For the lack of a satisfactory cluster representation and a more targeted industrial clustering method, this study aims to propose an ellipse-based clustering (EBC) which (i) measures the degree of industrial clustering; (ii) effectively identifies the multi-cluster pattern, i.e. the number, location, and spatial extent of agglomeration; (iii) could be operated in continuous space. Our approach directly uses ellipses to represent, quantify, and identify the local neighborhood as well as clusters of point data. The ellipse-based approach operates on spatial compactness ordering, from which all data points are turned into a number of point sequences by using a group-based nearest neighbor, and each group of points in the sequences, examined as a potential cluster, is characterized intuitively by an ellipse in terms of elliptic parameters, including its center, area, density, shape, and orientation. Clustering is reformulated as the problem of identifying high-density ellipses among a number of potential ellipses, with significant changes (especially in the area) used as the cutoff criterion for determining the clusters’ border point. Notably, our approach allows for the number of clusters arising naturally, and only one parameter (the cutoff value) to be specified statistically during the clustering process.

It is noted that our ellipse-based approach differs from the mixture model-based clustering approach^36,37 and the elliptic spatial scan statistic³⁸, the two widely used ellipse-related clustering methods in several important ways. First, our approach is fully data-driven in the sense that all ellipses are computed from the point groups resulting from spatial compactness ordering. Unlike ours, the model-based clustering methods need to estimate the clustering structure of data with the assumption that different clusters result from different probability models³⁴. While the elliptic scan statistic tends to employ an ellipse-shaped scanning window for clustering, in which these ellipses have nothing to do with the underlying clustering structure³⁸. In contrast to elliptic scan statistics, which use predefined ellipses with different parameters to randomly search and match the local neighborhood of data³⁸, our approach operates orderly on the spatial compactness matrix, from which the ellipses in use capture the spatial structure of point groups in the matrix’s rows.

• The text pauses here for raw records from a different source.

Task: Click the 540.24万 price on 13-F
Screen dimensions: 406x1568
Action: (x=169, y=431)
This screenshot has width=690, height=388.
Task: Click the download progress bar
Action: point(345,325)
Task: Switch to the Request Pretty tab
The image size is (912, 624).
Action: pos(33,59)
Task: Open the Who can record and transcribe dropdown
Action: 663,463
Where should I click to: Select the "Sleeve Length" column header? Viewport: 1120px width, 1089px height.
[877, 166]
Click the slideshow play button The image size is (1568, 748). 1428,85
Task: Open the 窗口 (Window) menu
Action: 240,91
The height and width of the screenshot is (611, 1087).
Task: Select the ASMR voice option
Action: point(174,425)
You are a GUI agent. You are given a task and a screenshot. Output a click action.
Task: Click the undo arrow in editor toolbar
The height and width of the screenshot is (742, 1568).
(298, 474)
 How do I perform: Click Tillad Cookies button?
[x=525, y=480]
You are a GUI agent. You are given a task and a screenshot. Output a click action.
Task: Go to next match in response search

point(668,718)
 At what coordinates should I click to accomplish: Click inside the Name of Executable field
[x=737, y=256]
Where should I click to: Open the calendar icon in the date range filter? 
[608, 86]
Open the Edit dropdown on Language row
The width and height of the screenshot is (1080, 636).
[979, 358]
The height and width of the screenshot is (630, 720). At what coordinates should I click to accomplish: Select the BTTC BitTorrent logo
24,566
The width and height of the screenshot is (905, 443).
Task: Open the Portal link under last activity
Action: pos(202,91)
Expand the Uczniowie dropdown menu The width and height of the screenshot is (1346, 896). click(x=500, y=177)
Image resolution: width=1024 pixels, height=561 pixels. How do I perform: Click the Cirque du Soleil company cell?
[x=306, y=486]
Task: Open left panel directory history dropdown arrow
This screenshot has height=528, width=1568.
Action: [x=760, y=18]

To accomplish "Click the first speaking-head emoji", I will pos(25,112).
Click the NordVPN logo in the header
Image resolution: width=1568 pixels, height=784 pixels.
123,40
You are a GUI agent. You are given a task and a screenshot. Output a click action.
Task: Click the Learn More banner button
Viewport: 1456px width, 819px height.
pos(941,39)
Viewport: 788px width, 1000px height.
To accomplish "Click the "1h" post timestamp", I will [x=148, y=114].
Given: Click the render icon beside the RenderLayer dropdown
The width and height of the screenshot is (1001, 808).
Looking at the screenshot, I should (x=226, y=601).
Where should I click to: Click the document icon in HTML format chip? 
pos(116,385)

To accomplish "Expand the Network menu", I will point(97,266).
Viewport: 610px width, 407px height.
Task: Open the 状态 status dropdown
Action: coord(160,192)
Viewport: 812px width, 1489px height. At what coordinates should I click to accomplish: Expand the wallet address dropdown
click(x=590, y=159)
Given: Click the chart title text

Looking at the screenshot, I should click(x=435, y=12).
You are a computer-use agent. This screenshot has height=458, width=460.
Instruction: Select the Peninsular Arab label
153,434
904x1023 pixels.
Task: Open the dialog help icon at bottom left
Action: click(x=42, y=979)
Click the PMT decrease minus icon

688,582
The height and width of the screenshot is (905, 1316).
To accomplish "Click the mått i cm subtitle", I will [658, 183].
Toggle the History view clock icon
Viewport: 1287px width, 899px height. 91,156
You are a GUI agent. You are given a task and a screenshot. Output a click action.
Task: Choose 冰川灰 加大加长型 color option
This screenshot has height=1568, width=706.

In cluster representation, the elliptic model shows a great advantage in representing a neighborhood and a cluster in spatial cluster analysis. The use of ellipses in spatial data representation is popular in spatial data analysis and the elliptical mixture models in cluster analysis^32,33,34,35. Ellipses differ from other cluster representations such as a graph^39,40, a tree⁴¹, a path^42,43 or a line segment⁴⁴ in that ellipses quantify directly the spatial structure of a neighborhood using elliptic parameters, while such representation as a graph, for instance, can capture only some information of a cluster, e.g., minimum spanning tree, with some other metrics, e.g., nearest neighborhood distance^40,45 indispensable in cluster analysis. Therefore, many clustering methods tend to use individual location-based metrics in less integrated ways. For representing the range of a neighborhood, we choose the ellipse’s area, which can vary with direction, different from such range metrics as $\varepsilon$-neighborhood’s radius²⁵, density reachable distance⁴⁶, gradient distance, and Gaussian density distance⁴⁷, neighborhood width⁴⁸ and so on; For representing the orientation of a neighborhood, we use the direction of the major axis of the ellipse, which has not been examined in cluster analysis^23,24; For representing the shape of a neighborhood, we use the ratio of the length of the minor axis to that of the major axis, in sharp contrast with the shape metrics of density core³¹ and inter-connection coefficient⁴⁷. For representing the center of a neighborhood, we choose the average center because the average center is the most widespread cluster representation in data clustering^23,24.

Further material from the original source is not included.